--- Reading passage ---
— Start —

Farid's study of the market revealed that the supply of authentic baklava was largely sporadic. "What was available was the Middle-eastern version, which has a low nut content, is more flaky and has less moisture," he says. Over the last year, Farid and his team have made trips to Turkey, which is where they met Hurrem's frontmen, chef Sefa Sülüker, who is chief baklava maker, and savoury chef Mehmet Cam. Both hail from Gazientep, a southern Turkish city known for its pistachio and kebabs.
Dorek Bread Stuffed With Cheese, Spinach
"Most baklava makers in Mumbai have been locals. While they have tried to replicate what you find in Turkey, it just wasn't the same," says Farid. For him, the challenge was not only to bring down the chefs, but to convince them to create the whole array of Turkish sweet delicacies in vegetarian versions. "The South Mumbai market demanded it," he shrugs.
The space, designed by Turkish-American architects Özlem Kulaç and Berkay Kars, spells royalty and is consciously named after Hurrem, the wife of the Ottoman Sultan Süleyman. "She was responsible for the democratisation of baklava, which was, at one time, available only to the royals," says Farid. According to him, the true mark of a good baklava is air-thin phyllo. "It's an art. The version we make is 0.01 ml thin."

— End —

--- Listed records ---
— Start —

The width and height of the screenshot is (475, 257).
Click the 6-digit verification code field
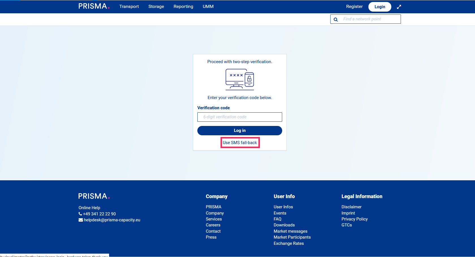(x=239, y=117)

— End —
— Start —

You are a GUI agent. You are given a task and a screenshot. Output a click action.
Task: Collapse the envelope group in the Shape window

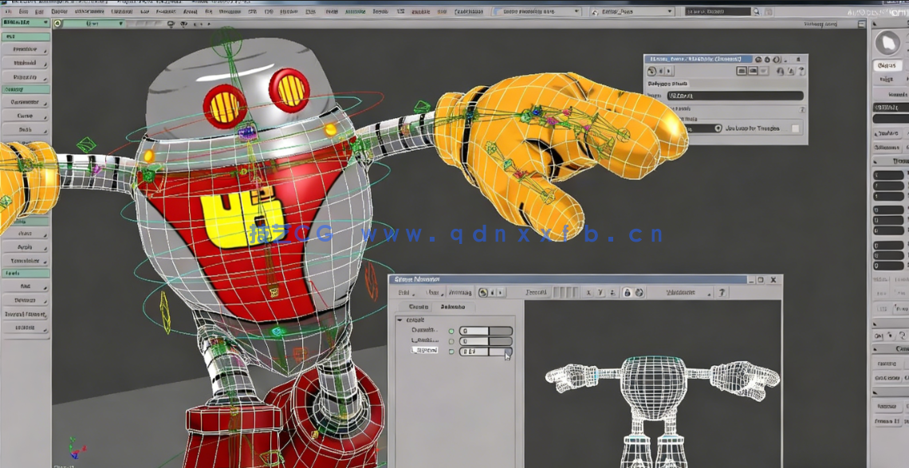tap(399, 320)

— End —

--- Directives ---
1. In the baklava article, who designed the space named after Hurrem?
2. Copy out the rows from the line with "The width and" to the line with "(x=239, y=117)", with the pictures left out.
The baklava article and the rows have nothing to do with each other.

--- Outputs in order ---
1. Turkish-American architects Özlem Kulaç and Berkay Kars designed it.

2.
The width and height of the screenshot is (475, 257).
Click the 6-digit verification code field
(x=239, y=117)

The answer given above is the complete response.